Старопименовский переулок.
— А что с работой? — сказал я.
— Работа — такое барахло, — сказала Лида.
— В смысле? — сказал я.
— Заработать денег на отпуск, заработать денег на пенсию, заработать денег на гроб, — сказала Лида. — Угар, ага.
— Такие дела, как сказал бы Воннегут, — сказал я.
— Ты вообще не работай, — сказала Лида. — От этого появляются деньги, — сказала она. — А с ними — несчастье.
В двух шагах от нас — убегала Тверская. Москва — циферблат часов на волосатой руке сомнительного господина: Тверская — минутная стрелка, Арбат — часовая. И тянется стрелка поджарая — крутится, спешит! спешит жить, раскидывает по бокам магазины, прохожих, гоняет туда-сюда дорогие, дешёвые автомобили; особняки, товарищи, снобы-модернисты — такие дома.
Фонари зажглись украдкой: гирлянды развисли по ним — да это же бокалы медовухи! — нам некогда пить.
У похожего на аккордеон дома «Известий» нас поджидал Пузо. Глаза красные, борода безобразная, сам — тоньше, чем спичка. Он закатывал рукава и штанины, снимал шапку и снова надевал, — не прекращая, он чесался, самым основательным образом.
— Ты чего чешешься? — сказала Лида.
— Давно не мылся, — сказал Пузо.
Лида всучила ему одолженный когда-то сто пятьдесят лет назад джойстик, схватила меня за руку и потанцевала дальше.
— А давай на качели, на «Маяковской»? — сказала она.
— Лида!.. — попытался сказать я.
Через дорогу от нас старички играли сёрф.
Огромные, неуклюжие качели — напротив консерватории. Памятник Маяковского раньше не был такой огорошенный: поставили качели — стал.
Даже оказались свободные. Раскачиваемся сильно и весело. Вдруг — ноги задраны кверху. Падаем, падаем! Бух! Прямо на спину. Смеёмся.
Дальше.
Теперь в синагогу. Знакомыми переулками — не попасть на Патриаршие! только не на Патриаршие! — (там скука) — выходим к Большой Бронной. Студенты спросили, как пройти к легендарной чебуречной на «Тверской». Вот так, вон туда, а потом налево. Не за что!
— Мы с Пузом как-то на Байконур пролезли.
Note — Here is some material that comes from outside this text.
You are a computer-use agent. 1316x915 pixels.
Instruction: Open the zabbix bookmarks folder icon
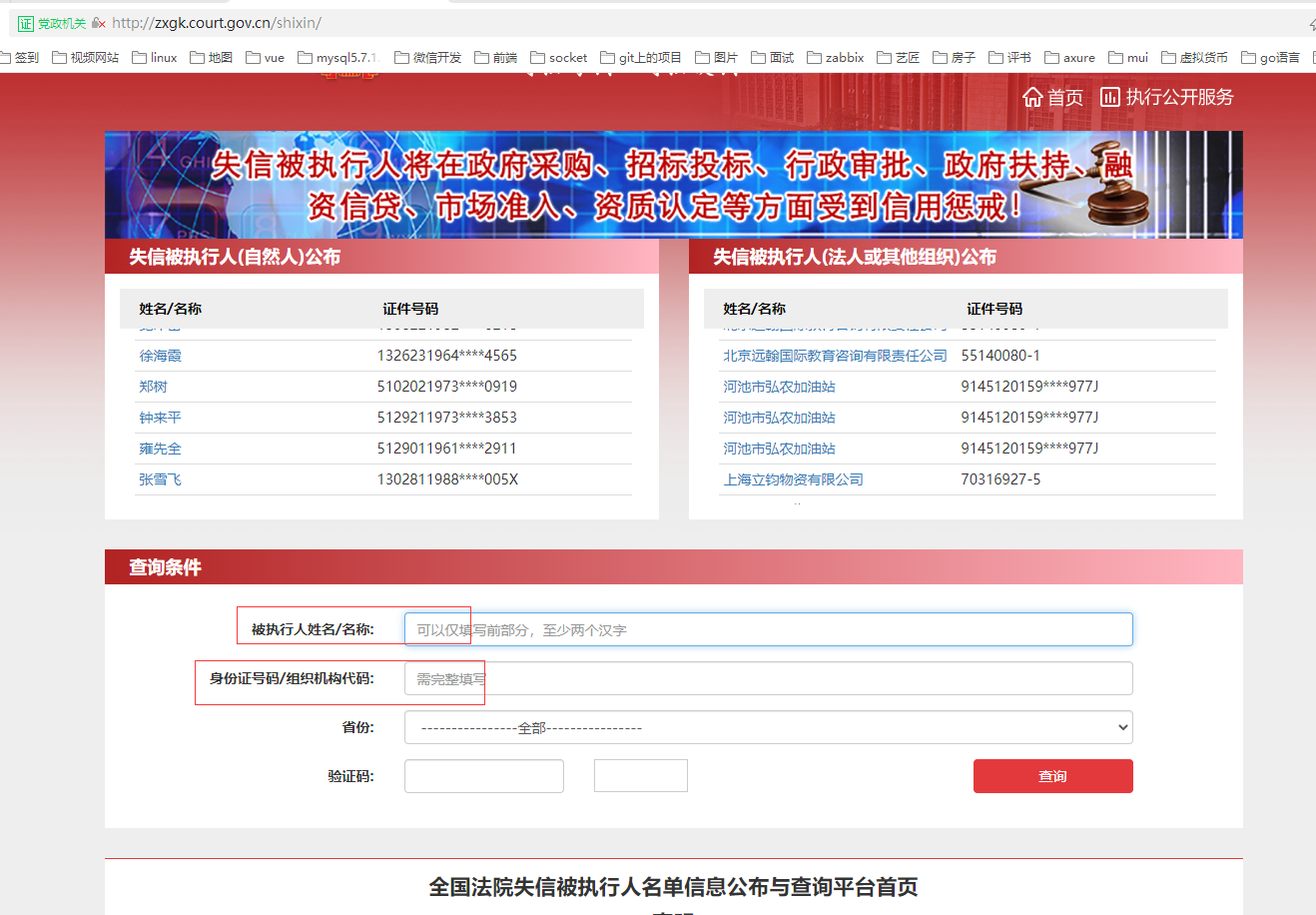[816, 57]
Смотрели, как ракету пускают, — сказала Лида.
— Прикольно, — сказал я.
Красный свет, передышка (Лида никогда не идёт на красный свет; а вдруг дети? а как им объяснишь? что взрослым можно, а им нельзя? но опять ложь получается и как всегда). Водопад продолжает движение: она дует губы смешливо.
— Ну, рассказывай, — говорит Лида.
— Что рассказывать? — говорю я.
— Всё рассказывай, — говорит она.
Зелёный свет. Слава Богу, можно не рассказывать!
За пуленепробиваемым — с наклоном — стеклом спряталась звезда Давида: тут квартируют хасиды. Лида забежала и сказала ждать.
Я пинал камешек. В этих районах снуют деловитые люди с кейсами: у них можно стрельнуть «Кэмел» или «Парламент» — если повезёт. Хорошо, что не курю. Хорошо, что это в прошлом. Хорошо, что прошлое прошло. Прошло — и ничего не происходит.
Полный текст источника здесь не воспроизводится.